FISH tekniğinin tanı ve araştırma amaçlı kullanım alanlarını şöyle sıralayabiliriz:
A) Tanısal amaçlı kullanılan FISH
1. Klinik sitogenetik
a. Prenatal tanı
b. İnterfaz sitogenetiği
c. Mikrodelesyon sendromlarının tanısı
d. Kanser sitogenetiği
2. Dokuda enfeksiyon ajanlarının tanısı
3. Dokuda mRNA düzeyinde onkogenlerin değerlendirilmesi
B) Araştırma amaçlı FISH
1. Gen haritalaması
2. Tümör biyolojisi
3. Mikrobiyoloji/viroloji
4. Gen ekspresyon analizi
5. Somatik hücre hibrit analizleri
6. Mayoz/mitoz analizleri
7. Hücre tanımlaması
Tüm ISH yöntemlerinde temel prensip aynıdır.

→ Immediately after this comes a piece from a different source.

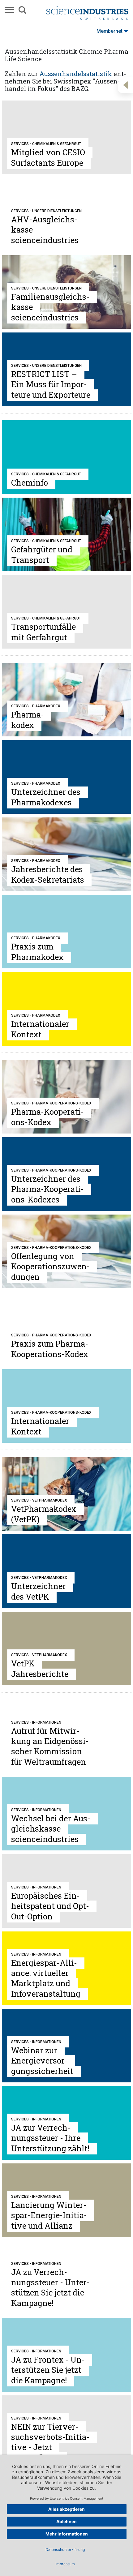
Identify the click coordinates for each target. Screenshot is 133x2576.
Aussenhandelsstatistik (75, 74)
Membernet (109, 31)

Prob olarak kullanılan DNA molekülü işaretlenir, yani eksojen olarak reaksiyona sokulan işaretli nükleotid, prob DNA’sındaki uygun nükleotid ile yer değiştirir. Prob işaretlendikten sonra lam/lamel üzerine fikse edilen metafaz ve/veya interfazdaki proteinler uzaklaştırılır, çift sarmal halde bulunan gerek prob gerekse hedef DNA’lar denatürasyon ile tek zincir haline getirilir. Önceden işaretlenmiş prob ile spesifik eşleşmenin olacağı uygun koşullarda genomik DNA hibridize edilir.